> _Exercise aim_:
All entries are to be copied verbatim, while the pictures stay out.

Saved entries
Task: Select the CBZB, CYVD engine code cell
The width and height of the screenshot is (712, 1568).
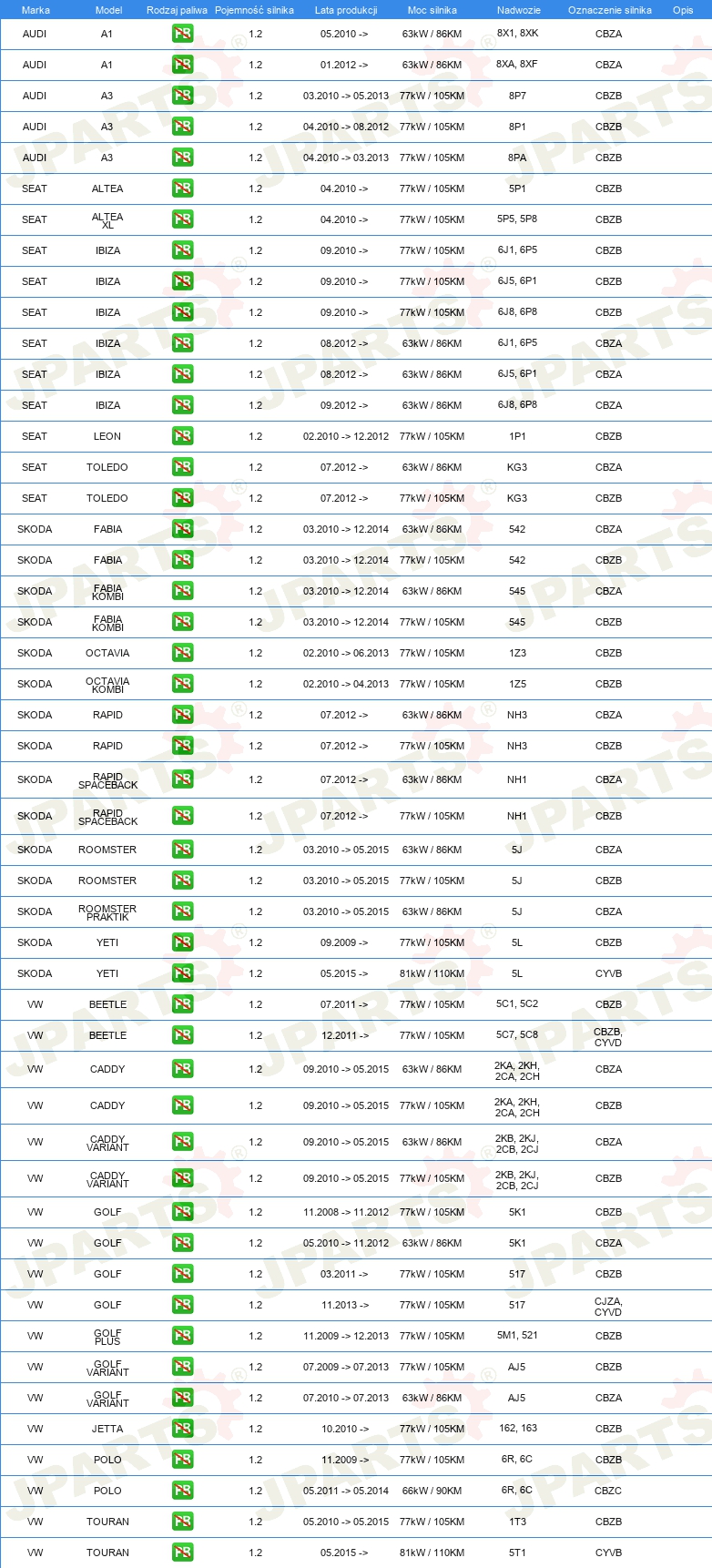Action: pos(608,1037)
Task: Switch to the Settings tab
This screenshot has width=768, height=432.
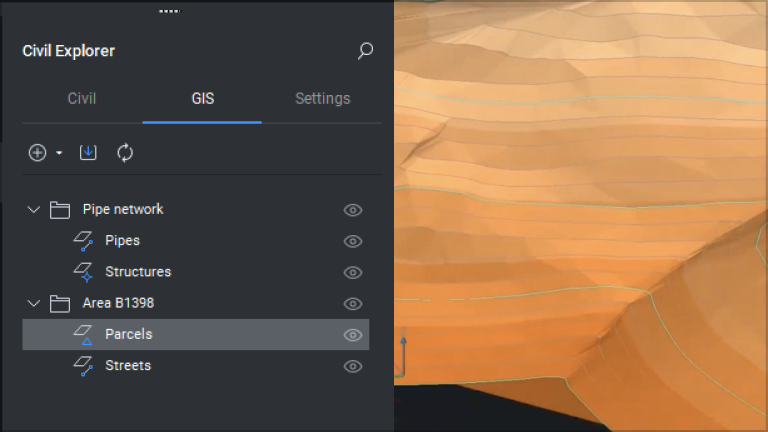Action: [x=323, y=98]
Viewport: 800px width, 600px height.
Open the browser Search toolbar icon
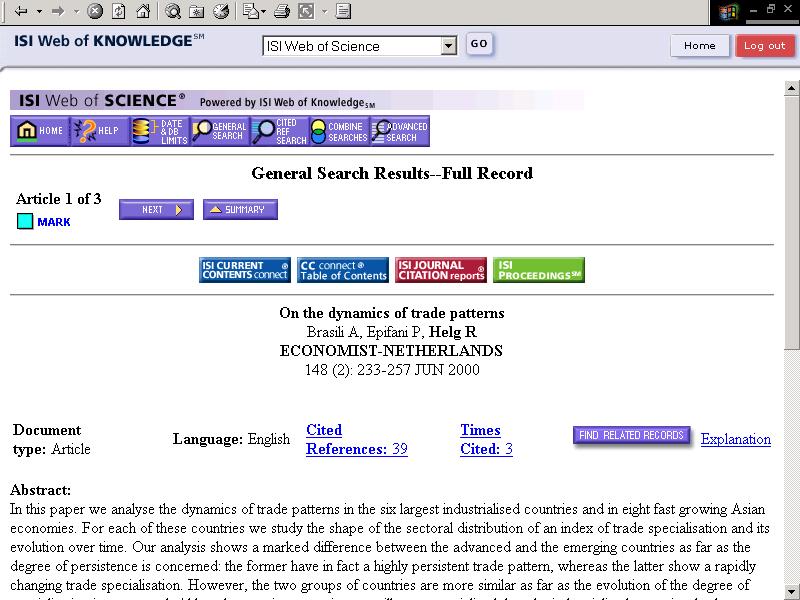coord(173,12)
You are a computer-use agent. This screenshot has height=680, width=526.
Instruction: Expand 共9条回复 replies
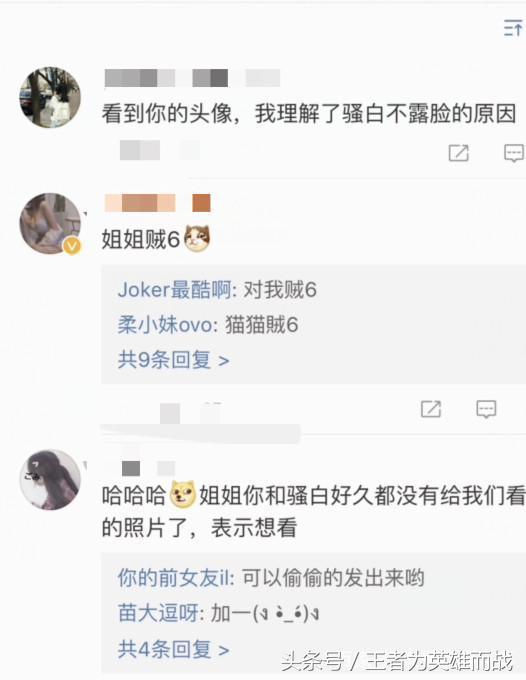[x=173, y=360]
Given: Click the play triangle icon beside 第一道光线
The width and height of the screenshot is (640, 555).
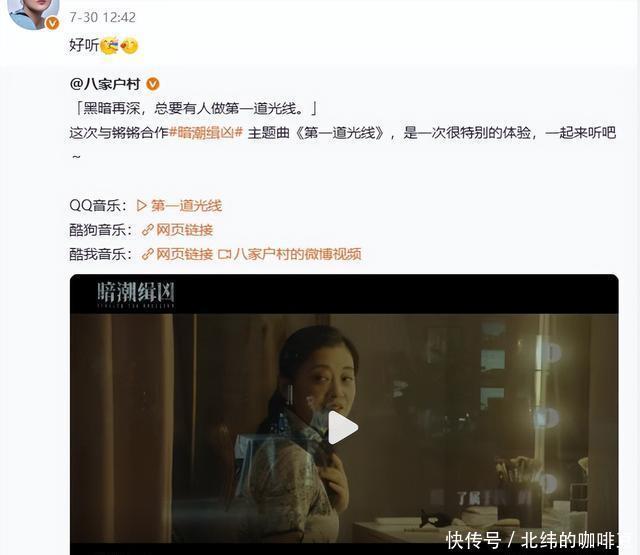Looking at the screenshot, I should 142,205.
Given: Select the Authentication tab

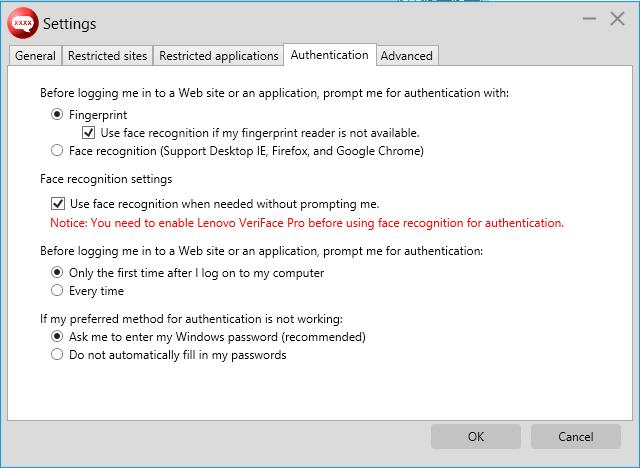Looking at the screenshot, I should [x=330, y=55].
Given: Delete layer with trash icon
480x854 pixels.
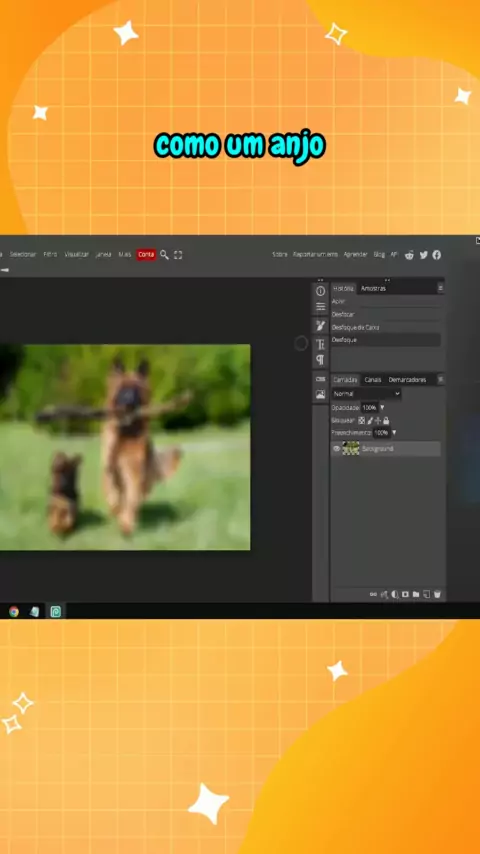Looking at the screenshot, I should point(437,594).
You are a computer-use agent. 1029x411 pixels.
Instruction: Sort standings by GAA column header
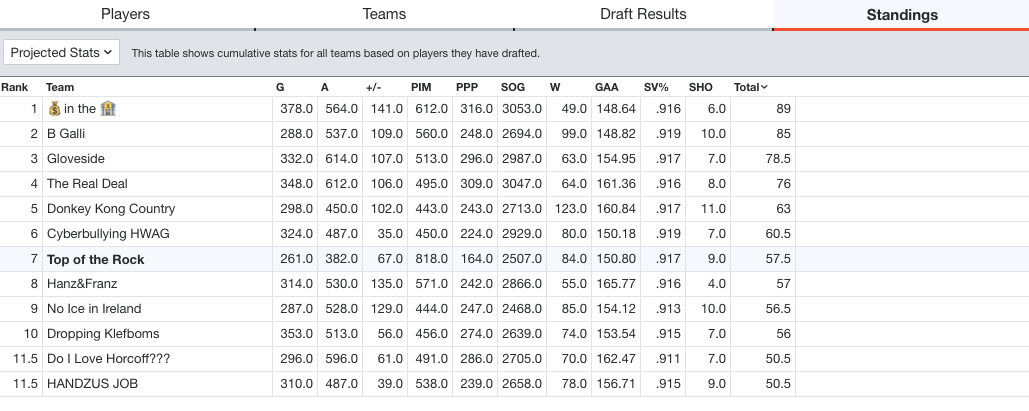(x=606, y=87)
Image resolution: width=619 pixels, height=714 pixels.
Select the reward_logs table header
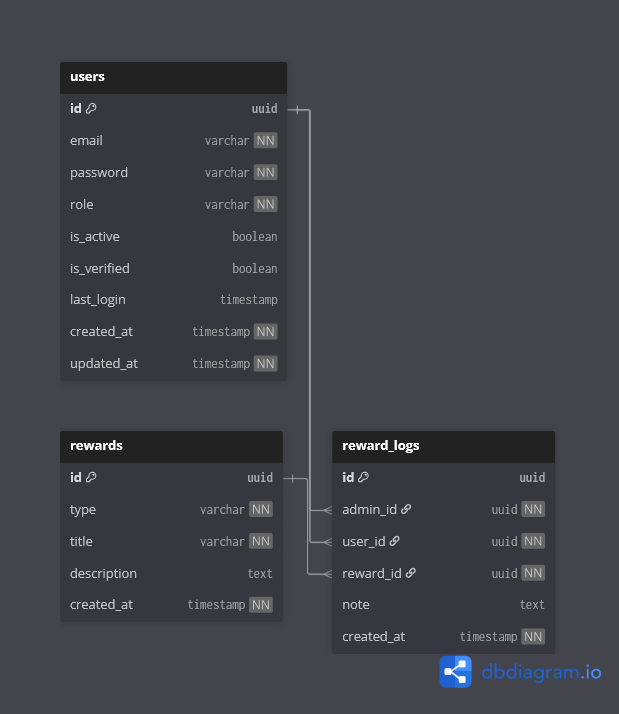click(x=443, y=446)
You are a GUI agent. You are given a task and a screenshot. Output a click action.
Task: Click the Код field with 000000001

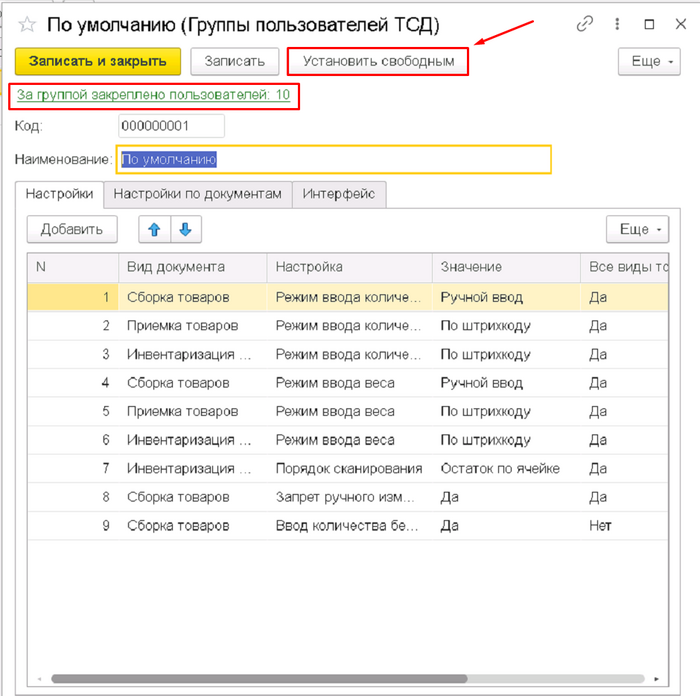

> _Solution to this problem_:
Task: Select the CBZB, CYVD engine code cell
The width and height of the screenshot is (712, 1568).
Action: pos(608,1037)
Task: Switch to the Settings tab
This screenshot has width=768, height=432.
Action: [x=323, y=98]
Viewport: 800px width, 600px height.
Open the browser Search toolbar icon
coord(173,12)
You are a computer-use agent. This screenshot has height=680, width=526.
Instruction: Expand 共9条回复 replies
[x=173, y=360]
Given: Click the play triangle icon beside 第一道光线
The width and height of the screenshot is (640, 555).
Looking at the screenshot, I should 142,205.
Given: Select the Authentication tab

Looking at the screenshot, I should [x=330, y=55].
Given: Delete layer with trash icon
480x854 pixels.
Looking at the screenshot, I should point(437,594).
You are a computer-use agent. 1029x411 pixels.
Instruction: Sort standings by GAA column header
(x=606, y=87)
Image resolution: width=619 pixels, height=714 pixels.
Select the reward_logs table header
click(x=443, y=446)
You are a GUI agent. You are given a task and a screenshot. Output a click action.
Task: Click the Код field with 000000001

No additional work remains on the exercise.